The 3% rule mean your capital will last a lifetime under most scenarios is what the retirement calculators will generally tell you.

Also its the level (partly based on empirical observations and partly based on experience) in which you can safely live purely from yield without having to sell down any of your investments. If you are using a 4% or 5% rule and investing in developed economies its likely in some years you may have to cash out some of your gains but with the 3% rule, generally speaking you are living purely from income.

In Australia where our stock market is biased towards income/yield (as opposed to the U.S.A. market when companies wherecompanies are reinvesting more of the earnings or buying back shares) you can invest in a self selected portfolio of stocks with reasonable growth prospects or even an index fund and get a dividend yield of 3-4% (with some tax imputation credits attached). Also if you buy houses in important cities in Australia (excluding Sydney and Melbourne which are overpriced) in middle class suburbs you can generally get 2-3% net yield. If you add some stocks to your investment allocation so you then have a mix of property and stocks then your overall yield will be north of 3%.
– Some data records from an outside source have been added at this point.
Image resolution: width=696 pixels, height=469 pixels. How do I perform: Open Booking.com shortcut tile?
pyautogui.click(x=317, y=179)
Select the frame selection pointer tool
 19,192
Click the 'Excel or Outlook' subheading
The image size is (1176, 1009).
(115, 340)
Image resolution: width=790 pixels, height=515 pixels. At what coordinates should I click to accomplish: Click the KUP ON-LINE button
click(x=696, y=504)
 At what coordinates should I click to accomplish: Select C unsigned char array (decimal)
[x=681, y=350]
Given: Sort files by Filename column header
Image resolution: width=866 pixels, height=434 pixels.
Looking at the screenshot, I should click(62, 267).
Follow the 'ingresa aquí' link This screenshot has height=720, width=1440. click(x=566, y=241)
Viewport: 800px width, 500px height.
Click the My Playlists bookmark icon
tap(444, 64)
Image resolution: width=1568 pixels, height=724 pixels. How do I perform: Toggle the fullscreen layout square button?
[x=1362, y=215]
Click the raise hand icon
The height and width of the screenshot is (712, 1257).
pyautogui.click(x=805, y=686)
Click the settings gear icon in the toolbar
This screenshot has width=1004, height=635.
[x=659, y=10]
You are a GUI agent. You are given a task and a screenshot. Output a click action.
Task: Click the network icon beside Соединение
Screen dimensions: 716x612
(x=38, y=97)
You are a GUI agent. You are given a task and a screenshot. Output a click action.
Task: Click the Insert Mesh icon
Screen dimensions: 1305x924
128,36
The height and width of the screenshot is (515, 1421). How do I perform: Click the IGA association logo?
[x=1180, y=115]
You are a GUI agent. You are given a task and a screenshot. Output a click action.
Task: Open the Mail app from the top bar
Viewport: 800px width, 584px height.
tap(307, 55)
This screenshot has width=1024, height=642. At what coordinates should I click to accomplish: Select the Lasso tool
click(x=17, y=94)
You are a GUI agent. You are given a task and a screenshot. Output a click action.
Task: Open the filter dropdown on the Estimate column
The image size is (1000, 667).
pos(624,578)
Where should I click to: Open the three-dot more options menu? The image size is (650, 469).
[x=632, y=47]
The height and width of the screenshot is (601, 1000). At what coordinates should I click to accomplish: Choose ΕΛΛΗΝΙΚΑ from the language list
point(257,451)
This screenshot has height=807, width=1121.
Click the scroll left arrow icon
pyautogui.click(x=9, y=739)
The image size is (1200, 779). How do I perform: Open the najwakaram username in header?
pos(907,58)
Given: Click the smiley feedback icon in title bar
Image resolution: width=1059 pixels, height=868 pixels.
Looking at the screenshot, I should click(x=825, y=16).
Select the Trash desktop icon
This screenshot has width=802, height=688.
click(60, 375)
In the U.S. stock market currently most of the Blue Chip stocks with predictable earnings (and a good outlook) and a long track record of consistently increasing dividends are trading on dividend yields of between 1 and 3.5% (with most towards the lower end of that scale) therefore in the U.S. stock market if you want a relatively safe 3% yield where the income will grow nicely over time you probably need to throw some small to mid cap stocks into your portfolio mix. For example the following article http://www.dividendgrowthinvestor.com/20...s-for.html lists some examples of dividend payers in the S&P 500 which are examples of the types of stock I just described. Out of the 14 stocks in the article only 2 pay a dividend yield of above 3%. So like I said you will probably need to look outside of the S&P 500 (at least for part of your portfolio) if you want a safe and increasing yield above 3%.

Ideally you want to be in a position where you have reliable income that is enough to cover your expenses so you don't have to sell down any of your capital. Hence the 3% rule. The 3% rule is just a rule of thumb, a highly shrewd and energetic stock picker can find growth investments on much higher yields. Also when stocks are very cheap e.g. 2008-2010 its easier for anybody to find higher returning/yielding investments and therefore in that environment you can use a 4% or even 5% rule.

In current market conditions (and indeed on a through the cycle average) for an investor of normal skill level who wants their capital to last forever (that way you eliminate longevity risk and also leave an inheritance) and who wants to solely spend the income, a 3% rule is a good general rule of thumb.